Sequence Clarity Requires Search

Posted 4 months, 2 weeks ago | Originally written on 13 Dec 2023

I now base most of my thinking on data upon the following premise: data consists in only two forms - sequences or measures. Sequences are assemblies of symbols defined a priori by some social convention to convey meaning while measures are numerical estimates (whole or fractiona) of the attributes of an entity. Measures can be unstructured (scalars - counts, temperature, mass etc.) or structured (vectors, images, audio, video) in which measures are grouped in some frame e.g. time, space, frequence etc.
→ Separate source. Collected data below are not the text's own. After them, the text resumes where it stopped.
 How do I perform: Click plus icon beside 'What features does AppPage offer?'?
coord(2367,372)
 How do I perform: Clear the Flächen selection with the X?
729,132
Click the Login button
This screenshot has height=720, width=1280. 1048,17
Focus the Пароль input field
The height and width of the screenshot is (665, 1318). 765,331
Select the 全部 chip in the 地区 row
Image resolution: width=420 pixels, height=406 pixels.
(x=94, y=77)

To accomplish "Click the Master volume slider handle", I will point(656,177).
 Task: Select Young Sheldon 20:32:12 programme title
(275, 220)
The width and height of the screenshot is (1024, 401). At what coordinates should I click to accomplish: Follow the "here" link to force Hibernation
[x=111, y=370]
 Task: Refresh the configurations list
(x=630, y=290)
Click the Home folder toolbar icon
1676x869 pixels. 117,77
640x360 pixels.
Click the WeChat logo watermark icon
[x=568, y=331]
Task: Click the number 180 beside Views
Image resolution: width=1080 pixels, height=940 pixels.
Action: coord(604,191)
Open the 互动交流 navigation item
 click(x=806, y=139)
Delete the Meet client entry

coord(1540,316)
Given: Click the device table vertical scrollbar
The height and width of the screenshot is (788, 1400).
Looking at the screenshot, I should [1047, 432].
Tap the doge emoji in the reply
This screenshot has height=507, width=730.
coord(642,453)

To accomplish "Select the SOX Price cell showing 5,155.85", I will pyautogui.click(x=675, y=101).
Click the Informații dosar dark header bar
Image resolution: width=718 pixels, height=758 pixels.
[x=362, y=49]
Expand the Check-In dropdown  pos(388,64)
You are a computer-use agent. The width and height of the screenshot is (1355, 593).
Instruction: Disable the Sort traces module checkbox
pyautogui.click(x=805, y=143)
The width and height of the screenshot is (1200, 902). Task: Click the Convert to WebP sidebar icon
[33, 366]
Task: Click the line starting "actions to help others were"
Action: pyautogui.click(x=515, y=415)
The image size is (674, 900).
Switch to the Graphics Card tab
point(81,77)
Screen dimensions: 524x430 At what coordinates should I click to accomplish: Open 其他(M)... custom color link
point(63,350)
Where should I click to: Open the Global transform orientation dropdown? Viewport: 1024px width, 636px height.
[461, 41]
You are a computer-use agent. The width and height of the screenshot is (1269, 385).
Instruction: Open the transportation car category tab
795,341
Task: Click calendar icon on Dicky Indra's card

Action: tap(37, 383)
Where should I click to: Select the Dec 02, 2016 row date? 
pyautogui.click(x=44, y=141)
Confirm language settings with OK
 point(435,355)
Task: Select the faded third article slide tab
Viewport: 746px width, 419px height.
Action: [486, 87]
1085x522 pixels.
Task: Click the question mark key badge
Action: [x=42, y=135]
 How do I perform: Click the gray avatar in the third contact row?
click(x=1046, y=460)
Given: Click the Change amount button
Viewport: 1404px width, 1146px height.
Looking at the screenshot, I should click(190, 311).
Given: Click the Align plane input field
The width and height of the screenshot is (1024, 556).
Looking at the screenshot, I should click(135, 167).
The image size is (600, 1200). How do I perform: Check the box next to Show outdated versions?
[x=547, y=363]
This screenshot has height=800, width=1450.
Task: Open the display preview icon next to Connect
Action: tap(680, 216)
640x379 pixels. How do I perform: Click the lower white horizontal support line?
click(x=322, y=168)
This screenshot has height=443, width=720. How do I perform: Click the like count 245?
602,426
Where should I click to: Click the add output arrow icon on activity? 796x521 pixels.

When thinking about sequences, it is easy to take for granted a particular appearance of a sequence. However, the most important question regarding sequences is its origin: how does the current sequence come about? As far as I can tell, sequences are always the result of intelligence. Since the sequence of symbols is arranged so as to convey some meaning that the recipient of the sequence can be informed by implies that it is a willful act.

Nevertheless, not all sequences that aim to convey the same meaning are equal: they vary in clarity, the ability for the meaning to be unambiguously perceived. To my mind, there is no algorithmic path to the most clear sequence. Realising the most clear sequence is a space-traversal problem and the resulting clarity could be in proportion to the search effort.

As I outlined previously, software is a (bit) sequence and not all software is created equal. If my claim is true that there is no algorithmic path to the most clear sequence then it follows that great software is the result of a search for the bit sequence with the greatest clarity. And the longer the search the higher the chance that the resulting clarity will be superior.